**PROBLEM REQUIREMENTS**: Beginning with the line that includes "Viewport: 854px width, 426px height." and ending with the last line, print the records exactly, leaving every picture out.

**DATA**:
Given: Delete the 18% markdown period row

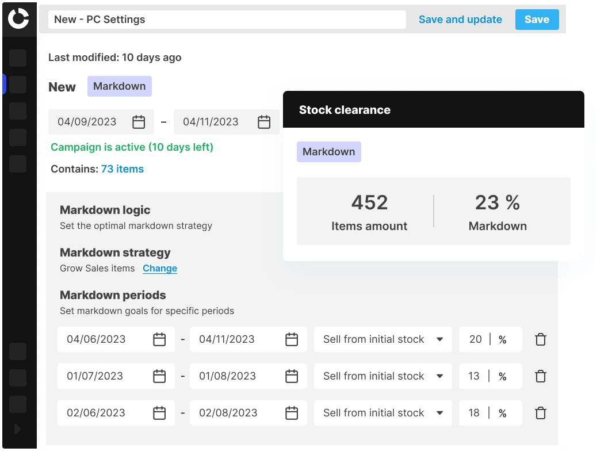Looking at the screenshot, I should pos(540,413).
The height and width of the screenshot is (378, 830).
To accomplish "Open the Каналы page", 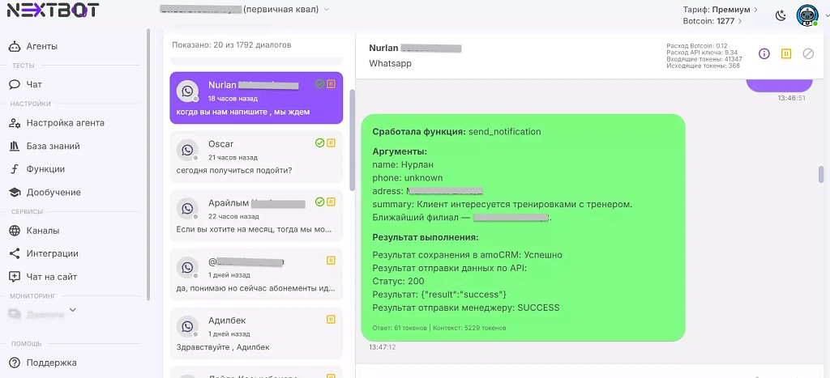I will point(42,231).
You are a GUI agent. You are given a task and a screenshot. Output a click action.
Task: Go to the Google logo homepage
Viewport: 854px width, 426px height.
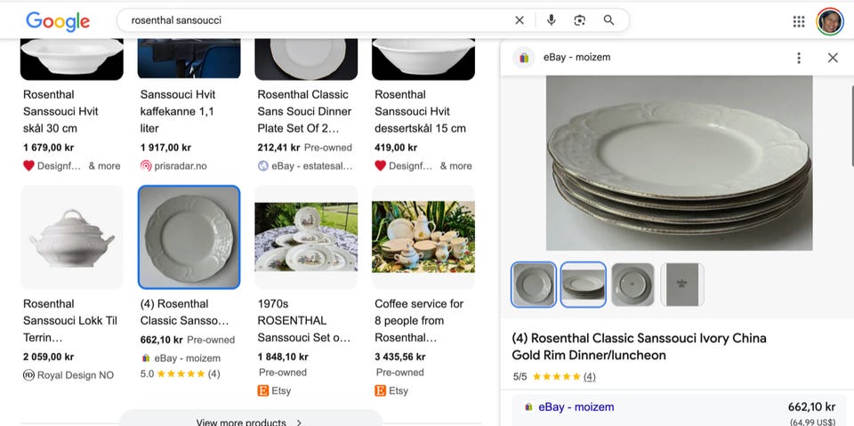[58, 21]
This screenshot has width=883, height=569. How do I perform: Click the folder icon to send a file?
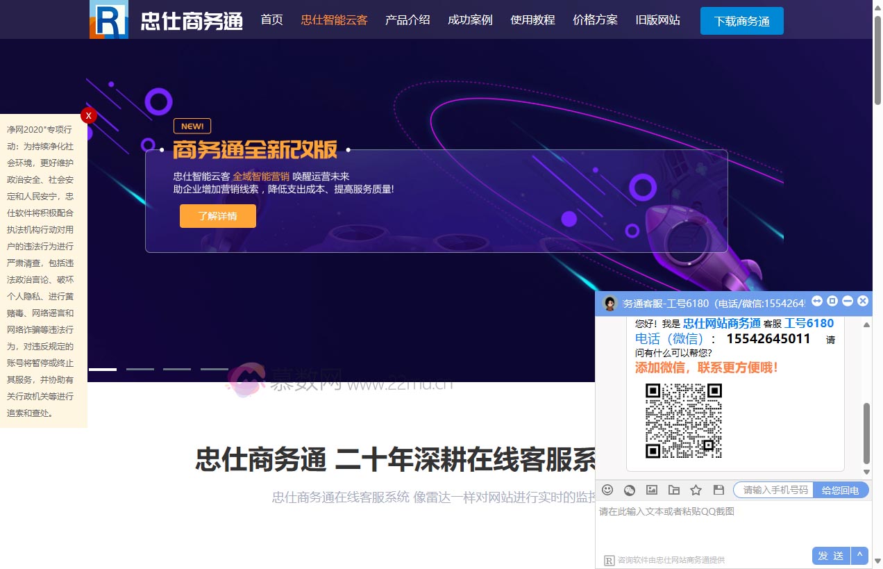[x=674, y=490]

**WRITTEN SOLUTION**:
Viewport: 854px width, 426px height.
[58, 21]
This screenshot has width=883, height=569. How do I perform: Click the folder icon to send a file?
[x=674, y=490]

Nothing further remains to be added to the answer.